As Excite.ca rolls out the largest dot-com advertising campaign in Canadian history, it is already bragging about its ability to attract Canadian Internet advertising to its upstart Web portal.
Excite has booked more than $1 million in advertising for the 50-50 joint venture between Rogers Communications and Redwood Calif.-based Excite@home. Advertisers include Canadian e-commerce veterans such as HMV, Indigo and Air Canada.
To fulfill the promise of delivering the eyeballs of Canadian Web surfers to those advertisers, Excite has launched a three-month, $6.5-million, multi-media advertising campaign – Canada’s largest Internet company campaign, says Jennifer Langley, Excite.ca’s director of marketing.
The campaign, created by Toronto-based BBDO, is concentrated in Toronto and Vancouver where Internet penetration is the highest.
Excite has its work cut out for it. Yahoo Canada is still the market leader with about half of the 8.3 million Canadians who went online in January visiting Yahoo.com or Yahoo.ca, according to Media Metrix Canada, which tracks online usage. Bell Canada’s Sympatico.ca site had about 2.1 million users, while about 1.35 million Canadians visited Excite.com, making it the 16th-most popular site visited by Canadians.

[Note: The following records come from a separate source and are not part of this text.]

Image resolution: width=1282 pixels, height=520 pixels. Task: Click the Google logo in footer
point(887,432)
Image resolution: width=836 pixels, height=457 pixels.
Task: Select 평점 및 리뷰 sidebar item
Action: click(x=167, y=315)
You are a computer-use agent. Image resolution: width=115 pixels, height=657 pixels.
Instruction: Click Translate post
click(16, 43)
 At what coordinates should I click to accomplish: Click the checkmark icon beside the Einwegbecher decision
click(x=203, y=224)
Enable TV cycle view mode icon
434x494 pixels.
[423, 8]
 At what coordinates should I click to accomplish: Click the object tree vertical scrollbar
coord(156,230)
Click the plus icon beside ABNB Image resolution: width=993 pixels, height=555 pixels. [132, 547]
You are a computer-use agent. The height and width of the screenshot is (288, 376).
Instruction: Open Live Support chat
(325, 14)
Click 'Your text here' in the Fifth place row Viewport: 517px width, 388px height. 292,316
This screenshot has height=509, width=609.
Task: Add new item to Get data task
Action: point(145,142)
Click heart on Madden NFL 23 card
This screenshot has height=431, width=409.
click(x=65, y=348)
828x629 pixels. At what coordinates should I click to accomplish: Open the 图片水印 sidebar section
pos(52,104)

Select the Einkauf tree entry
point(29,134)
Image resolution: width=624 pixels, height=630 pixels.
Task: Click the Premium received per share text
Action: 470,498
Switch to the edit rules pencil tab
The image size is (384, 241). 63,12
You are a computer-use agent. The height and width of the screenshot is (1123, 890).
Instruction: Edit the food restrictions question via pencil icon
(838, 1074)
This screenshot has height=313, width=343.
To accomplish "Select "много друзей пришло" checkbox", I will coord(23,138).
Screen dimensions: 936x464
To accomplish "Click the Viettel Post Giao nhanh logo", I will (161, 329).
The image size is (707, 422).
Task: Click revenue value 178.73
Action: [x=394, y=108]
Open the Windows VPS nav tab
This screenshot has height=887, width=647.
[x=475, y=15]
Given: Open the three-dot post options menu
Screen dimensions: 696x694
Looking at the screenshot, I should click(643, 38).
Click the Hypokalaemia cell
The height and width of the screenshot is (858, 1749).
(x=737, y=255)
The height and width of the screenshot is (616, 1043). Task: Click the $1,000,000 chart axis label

While Excite will attempt to pry away some consumers from its competitors, it is primarily targeting new entrants to the Internet who have not yet formed brand loyalty with a competing portal, says George Bell, president and CEO of Excite@home.
‘This is not a displacement strategy,’ says Bell. ‘The goal of Excite.ca is not to steal customers from Yahoo. The goal of Excite.ca is to grow in a marketplace where there are many uncommitted users.’
The launch of Excite draws a clear battle line between Rogers and Bell Canada parent BCE, which recently offered to buy Canadian broadcaster CTV to provide content for its recently formed Sympatico-Lycos Web portal.
Both companies are attempting to stem the flow of Canadian Web traffic to U.S. sites by creating a uniquely Canadian platform for Canadian Internet surfers and advertisers.
But industry watchers are skeptical that the current offerings will convince Canadians to jump on the Internet portal bandwagon.
‘The portal strategy is still largely untested,’ says Jordan Worth, a telecommunications analyst at Toronto-based International Data Corporation (Canada). ‘This is a battle of brand, a battle of billboards rather than a battle of bits.’
With the content on both Bell and Rogers sites currently available directly from the providers, or on other competing portal sites, there is little to convince consumers to use the sites as much more than search engines, he says.